The Factory and Workshop Act 1883 (46 & 47 Vict. c. 53) gave additional powers for the regulation of white-lead manufacture and bakehouses (but sanitary requirements for retail bakehouses were to be enforced by local authorities); in the same session a private member's bill intended to prohibit the employment of female children in the manufacture of nails was defeated at Second Reading.

The Factory and Workshop Amendment (Scotland) Act 1888 (51 & 52 Vict. c. 22) affected the choice of full-day holidays in Scottish burghs; formerly they had been the sacramental fast days specified by the local church – they could now be specified by the burgh magistrates.

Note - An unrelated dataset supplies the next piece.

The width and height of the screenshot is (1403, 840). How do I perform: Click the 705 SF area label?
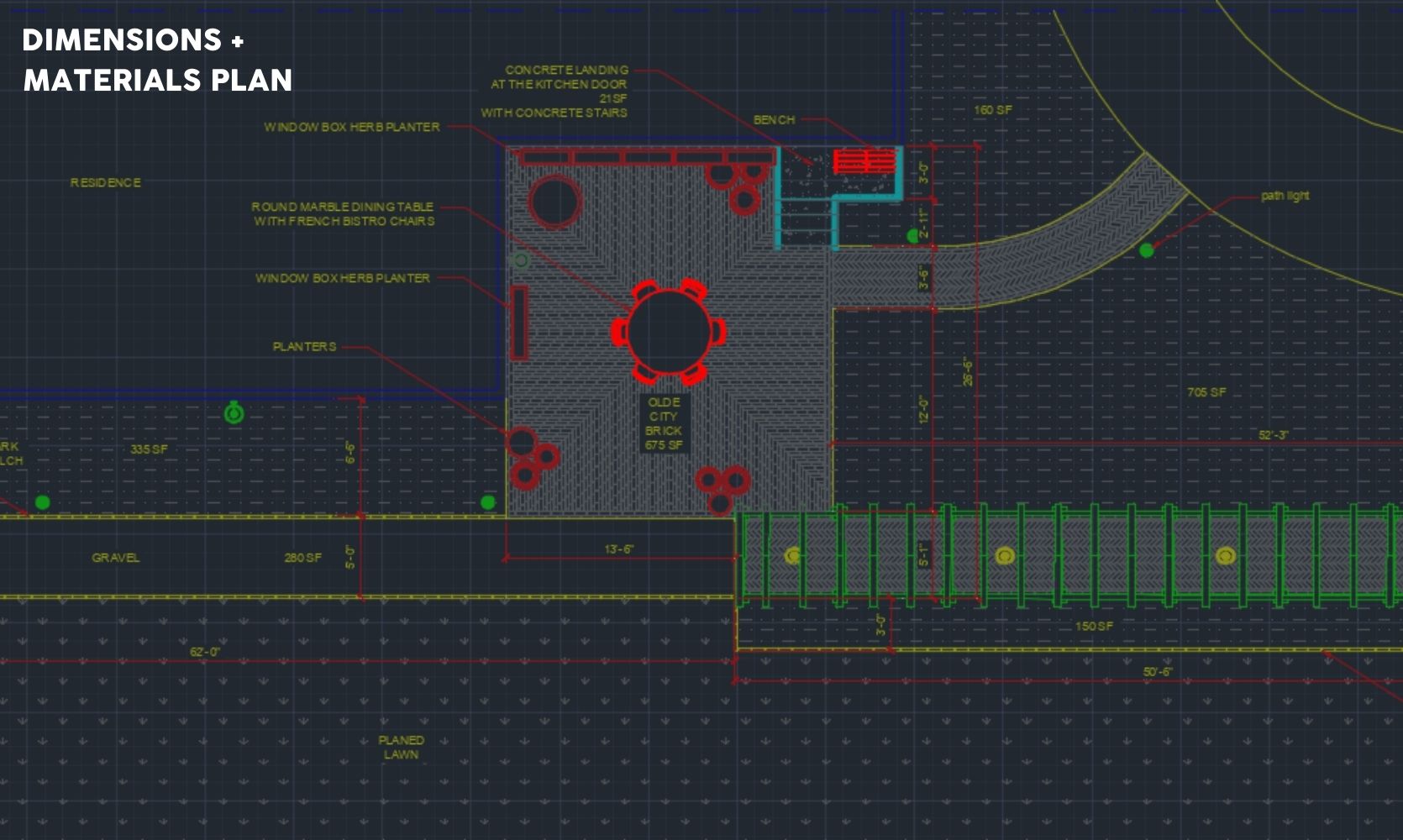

The Cotton Cloth Factories Act 1889 (52 & 53 Vict. c. 62) set limits on temperature (and humidity at a given temperature) where cotton cloth was being woven. (Note: The problem this addressed was the risk to health to workers in damp clothing leaving a hot mill for the ambient temperature of a mill town. A more comprehensive amendment of the Factory Act had been drafted, but parliamentary time could not be found.)

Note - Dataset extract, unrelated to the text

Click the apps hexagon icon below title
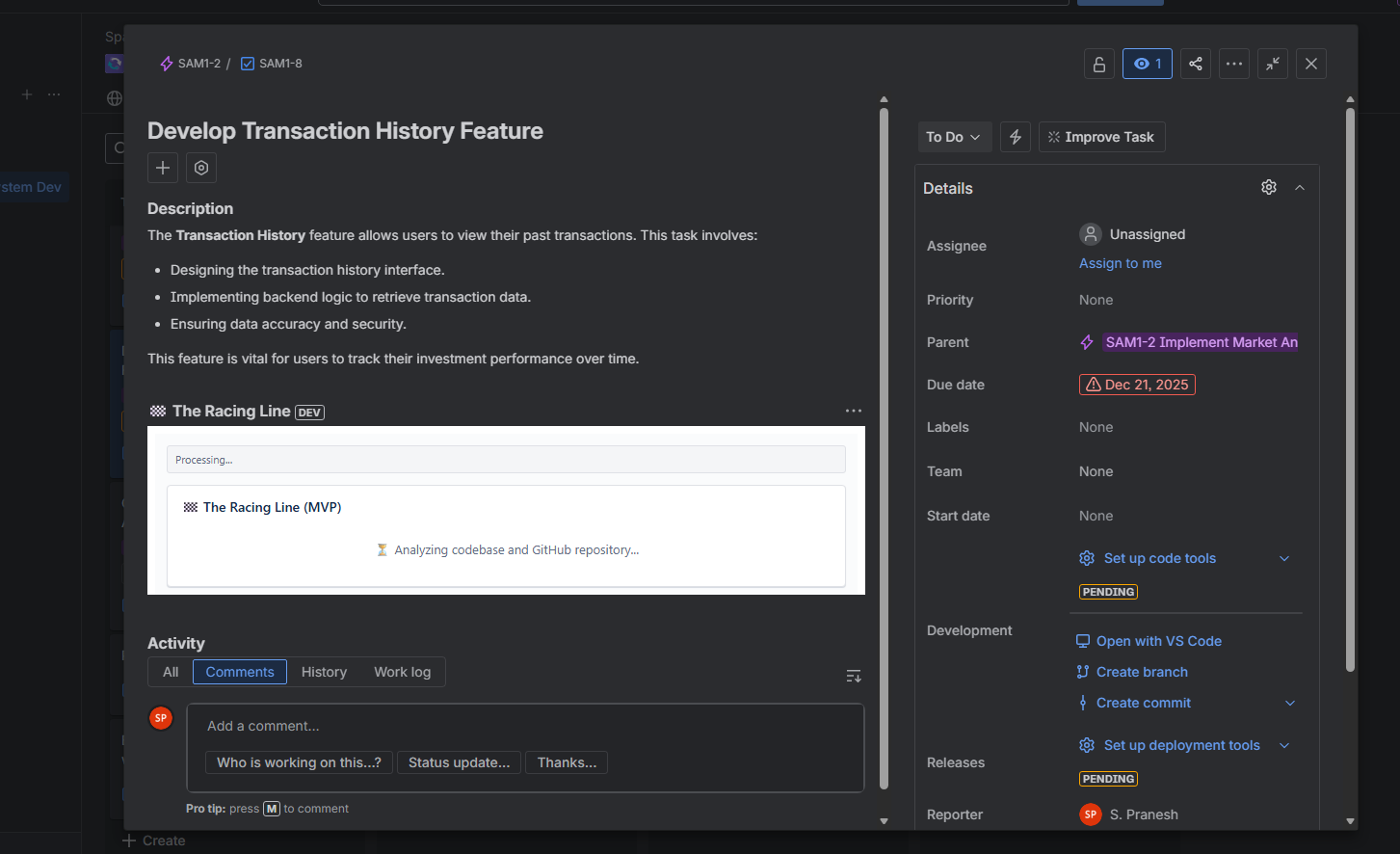 click(201, 168)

The Cotton Cloth Factories Act 1897 (60 & 61 Vict. c. 58) allowed the secretary of state to make regulations for the purposes of giving effect to the recommendations of the report dated 17 February 1897 of the committee appointed 28 March 1896 to inquire into the working of the Cotton Cloth Factories Act 1889 (52 & 53 Vict. c. 62)

=== Inadequate resources for strict enforcement ===
The TUC had few complaints about the act, but complained that the inspectorate enforcing it was too small and lacking in 'practical men'. The latter complaint was partially addressed by changing the recruitment process and appointing a number of former trade union officials to the inspectorate. The total number of inspectors increased from 38 in 1868 to 56 in 1885, but (the general secretary of the TUC complained) these had to cover the more than 110,000 workplaces registered (in 1881) and attempt to detect unregistered workplaces falling within the scope of the act: 16 out of 39 districts in England had no registered workshops and only half the registered workshops had been inspected in 1881. When, after several unsuccessful attempts to extend some of the protections of the act to shopworkers, Sir John Lubbock succeeded in securing passage of a Shop Hours Regulation Act 1886 (49 & 50 Vict. c. 55) at the end of the 1886 session, the act made no provision for (and the Home Secretary Hugh Childers refused to accept any amendment allowing) enforcement by inspection. (Note: Gladstone's administration had been defeated on Irish issues; a dissolution was to follow once essential non-controversial bills had been passed. Therefore, no controversial amendments to the bill could be accepted; its remaining opponents also objected to its treatment as non-controversial.) The Evening Standard thought that this meant the act would be a dead letter, given experiences with the Factory Acts:The Factory Acts are enforced by an elaborate machinery of inspection. Anyone who has taken the trouble to inquire into the matter knows perfectly well that without this stringent inspection they would be absolutely worthless. Even as it is they are contravened openly every day, because the best inspection must, from the nature of the case, be somewhat spasmodic and uncertain. When an Inspector discovers that the law has been broken he summons the offending party; but, as a rule, if he does not make the discovery himself, no one informs him of it. The chief provisions of the last Factory Act are hung up, legibly printed on white cardboard, "plain for all men to see", in every room of every factory. No one can be ignorant of them; yet when they are disregarded, as they are constantly, it is the rarest thing for any of the women affected by the illegality to give information.

=== Repeal ===
The whole act was repealed by section 161 of, and part I of the seventh schedule to, the Factory and Workshop Act 1901 (1 Edw. 7. c. 22), which came into force on 1 January 1902.